Crise e oportunismo: o internacionalismo anticapitalista em tempos de Fórum Social Mundial (7)
Num balanço final, o FSM revela-se um freio às lutas sociais - mas, ao mesmo tempo, um poderoso instrumento de mobilização a ser aproveitado. Por Manolo.
As avaliações dos dez anos de Fórum Social Mundial, geralmente de caráter conjuntural e ligadas a estratégias políticas de qualquer dos campos geopolíticos descritos até o momento, oscilam entre a continuidade de seu modelo, com poucas alterações, e sua transformação em algo como uma “nova Internacional” – ou seja, num espaço de articulação internacional de onde sairiam propostas de ação, programas etc.

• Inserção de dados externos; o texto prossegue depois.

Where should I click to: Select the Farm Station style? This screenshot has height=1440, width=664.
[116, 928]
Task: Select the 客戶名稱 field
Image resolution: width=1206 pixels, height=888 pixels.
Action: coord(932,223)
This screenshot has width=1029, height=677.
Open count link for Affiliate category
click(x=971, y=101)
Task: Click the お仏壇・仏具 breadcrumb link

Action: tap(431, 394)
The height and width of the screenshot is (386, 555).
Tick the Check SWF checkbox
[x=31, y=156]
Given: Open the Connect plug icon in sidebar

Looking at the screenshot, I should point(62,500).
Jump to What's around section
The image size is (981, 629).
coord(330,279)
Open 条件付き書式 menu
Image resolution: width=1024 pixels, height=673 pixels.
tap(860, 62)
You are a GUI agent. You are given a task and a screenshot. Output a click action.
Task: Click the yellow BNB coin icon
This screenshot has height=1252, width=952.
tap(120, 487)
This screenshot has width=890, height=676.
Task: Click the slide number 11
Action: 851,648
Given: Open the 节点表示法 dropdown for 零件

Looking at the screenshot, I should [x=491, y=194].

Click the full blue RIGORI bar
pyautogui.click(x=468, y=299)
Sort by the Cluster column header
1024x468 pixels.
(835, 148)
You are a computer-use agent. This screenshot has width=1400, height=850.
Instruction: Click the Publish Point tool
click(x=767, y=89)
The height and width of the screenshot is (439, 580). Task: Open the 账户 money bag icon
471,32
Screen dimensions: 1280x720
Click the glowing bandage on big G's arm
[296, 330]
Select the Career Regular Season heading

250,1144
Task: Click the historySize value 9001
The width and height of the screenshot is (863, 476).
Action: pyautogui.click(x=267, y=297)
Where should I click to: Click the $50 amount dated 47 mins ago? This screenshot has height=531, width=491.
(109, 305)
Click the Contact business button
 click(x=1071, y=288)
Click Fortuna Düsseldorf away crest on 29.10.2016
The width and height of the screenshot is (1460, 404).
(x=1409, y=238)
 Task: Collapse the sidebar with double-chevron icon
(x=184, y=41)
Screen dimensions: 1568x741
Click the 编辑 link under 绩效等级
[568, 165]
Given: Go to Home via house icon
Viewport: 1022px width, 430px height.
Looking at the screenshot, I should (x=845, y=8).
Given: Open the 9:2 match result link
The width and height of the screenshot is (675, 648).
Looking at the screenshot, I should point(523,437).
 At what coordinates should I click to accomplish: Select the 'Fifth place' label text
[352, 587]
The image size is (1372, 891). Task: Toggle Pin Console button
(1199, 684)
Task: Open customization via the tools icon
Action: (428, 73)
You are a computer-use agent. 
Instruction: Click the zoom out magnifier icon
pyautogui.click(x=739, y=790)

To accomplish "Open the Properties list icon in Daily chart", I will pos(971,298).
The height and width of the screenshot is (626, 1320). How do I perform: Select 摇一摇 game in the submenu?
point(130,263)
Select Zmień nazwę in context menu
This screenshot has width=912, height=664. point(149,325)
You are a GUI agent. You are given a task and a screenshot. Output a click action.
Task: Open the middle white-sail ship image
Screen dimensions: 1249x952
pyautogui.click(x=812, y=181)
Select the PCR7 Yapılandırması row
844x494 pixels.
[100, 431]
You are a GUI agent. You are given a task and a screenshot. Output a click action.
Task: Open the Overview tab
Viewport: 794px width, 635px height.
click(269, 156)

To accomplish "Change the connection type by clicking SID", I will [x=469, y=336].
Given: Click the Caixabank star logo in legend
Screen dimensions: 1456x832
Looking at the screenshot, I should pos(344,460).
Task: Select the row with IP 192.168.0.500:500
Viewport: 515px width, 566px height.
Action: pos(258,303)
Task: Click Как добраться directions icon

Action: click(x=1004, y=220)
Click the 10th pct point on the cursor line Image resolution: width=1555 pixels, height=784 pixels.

De um lado, a recorrente responsabilização das ONGs por problemas sobre os quais dificilmente teriam alguma influência[1] ou – em versão atualizada do velho chavão da “traição das direções” – a acusação de haver hegemonizado a coordenação do Fórum e dificultado a livre atuação dos movimentos sociais[2]; a oposição entre uma visão “particularista autonomista” destas mesmas ONGs e “outra totalizante e mais contextualizada, própria das organizações políticas”[3]; a defesa da criação imediata de novos instrumentos “para determinar prioridades em termos de demandas, objetivos”, “um calendário comum de ação, um elemento de estratégia comum”, mesmo em paralelo ao FSM[4]; e, de forma mais moderada, a análise do surgimento de um “pós-altermundismo”, no qual governos que implementam programas contrários ao neoliberalismo – tais como os de Evo Morales (Bolívia), Rafael Correa (Equador) e Hugo Chávez (Venezuela) – teriam colocado o movimento “altermundista” “contra o muro” e o levado a buscar “novos espaços e formas de articulação entre movimentos sociais, forças políticas e governos conduzindo combates comuns”[5]. De outro, uma defesa da renovação do atual modelo do Fórum com base na proliferação de edições locais, temáticas, nacionais e regionais, para capilarizá-lo; na renovação de seus alvos – do neoliberalismo para a mudança climática; e no ressurgimento do ativismo “altermundialista” visto na Conferência das Nações Unidas sobre as Mudanças Climáticas, realizada em Copenhague em dezembro de 2009 e marcada pela retomada das “ações globais”[6].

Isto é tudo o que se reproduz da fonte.